Within a context of higher equity in the job market than in family life, modern types of cohabitation can be an option for higher educated Latin American women. Likewise, considering that gender equality is an important feature of modern family relations, and that couples’ decision making is a good proxy for measuring it, the following research questions are addressed in Chapter 6:
(RQ4) Is it possible to differentiate types of gender relations in terms of decision making based on Latin American DHS questions? If yes,
(RQ4.1) Is the latent variable of ‘couples’ decision making’ comparable across Latin American countries?
(RQ4.2) Do these types of gender relations differ in terms of women’s age, education and type of union?

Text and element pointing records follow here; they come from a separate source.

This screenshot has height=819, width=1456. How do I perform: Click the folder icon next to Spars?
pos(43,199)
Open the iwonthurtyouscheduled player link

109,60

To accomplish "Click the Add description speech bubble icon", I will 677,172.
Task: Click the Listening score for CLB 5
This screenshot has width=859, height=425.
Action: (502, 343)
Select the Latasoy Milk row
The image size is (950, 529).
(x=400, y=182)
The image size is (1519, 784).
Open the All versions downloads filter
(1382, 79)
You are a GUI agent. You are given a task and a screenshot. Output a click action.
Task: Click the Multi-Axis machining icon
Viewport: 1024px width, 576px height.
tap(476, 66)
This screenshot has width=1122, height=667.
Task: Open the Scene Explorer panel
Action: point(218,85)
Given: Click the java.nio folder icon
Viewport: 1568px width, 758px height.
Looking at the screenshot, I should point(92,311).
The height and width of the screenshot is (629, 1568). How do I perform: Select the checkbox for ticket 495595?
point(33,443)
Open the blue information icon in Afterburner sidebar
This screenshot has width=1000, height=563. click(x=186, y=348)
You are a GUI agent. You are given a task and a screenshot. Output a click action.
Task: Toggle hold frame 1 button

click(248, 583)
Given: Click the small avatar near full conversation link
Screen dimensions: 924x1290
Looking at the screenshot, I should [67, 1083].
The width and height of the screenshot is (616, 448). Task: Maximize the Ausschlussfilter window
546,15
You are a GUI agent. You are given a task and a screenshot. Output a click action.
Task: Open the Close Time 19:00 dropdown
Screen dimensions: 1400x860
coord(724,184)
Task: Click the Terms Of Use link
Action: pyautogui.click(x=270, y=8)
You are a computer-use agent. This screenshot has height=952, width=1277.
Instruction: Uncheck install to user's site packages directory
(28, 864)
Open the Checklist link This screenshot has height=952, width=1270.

Along with couples’ decision making, information about partners, women’s economic independence and about the environmental context where these couples live will help to disentangle Latin American types of cohabitation as well as their differences in comparison to marriage. Comparable to socioeconomic heterogeneity, the cultural environment of Latin American countries also presents significant variations between and within countries, which can be illustrated in terms of religious denomination, values and ethnic composition. This scenario drives the last research questions of this thesis, which are handled in the Chapter 7.
(RQ5) To what extent do romantic relationships (marriage and the different types of cohabitation) in Latin America differ in terms of gender symmetry and contextual influences?
(RQ5.1) To what extent do Latin American relationships (cohabitations and marriage) differ with regard to gender symmetry?
(RQ5.2) To what degree does the probability of a couple living in cohabitation or being married vary according to socioeconomic development in Latin America? And
(RQ5.3) To what extent does the probability of a couple living in different types of cohabitation or being married vary according to contextual ethnic composition and religious values and denomination in Latin America?
The research questions are answered by means of several sources of cross-sectional data. Among them, the Brazilian Census as well as the Integrated Public Use Microdata Series (IPUMS) and the Demographic and Health Survey (DHS) are used. The Brazilian census was chosen because it provides rich individual level information to the study of the socioeconomic and ideational features of cohabitants, such as self-declared religious orientation and family income. Census data from IPUMS is used to show the evolution of the incidence of cohabitation over time. IPUMS data are harmonized across countries and over time, which facilitates and validates comparative research (Minnesota Population Center, 2011).
Finally, the DHS is a nationally representative survey which collects comparable
data on demographic and health issues in developing countries. Consistent data about timing and type of first unions, complete childbearing histories, as well as gender relations are available in the DHS (Rutstein & Rojas, 2003), which makes it a useful source of information to understand the different types of cohabitation in Latin America. Details about data sources, as well as their limitations are included in each chapter.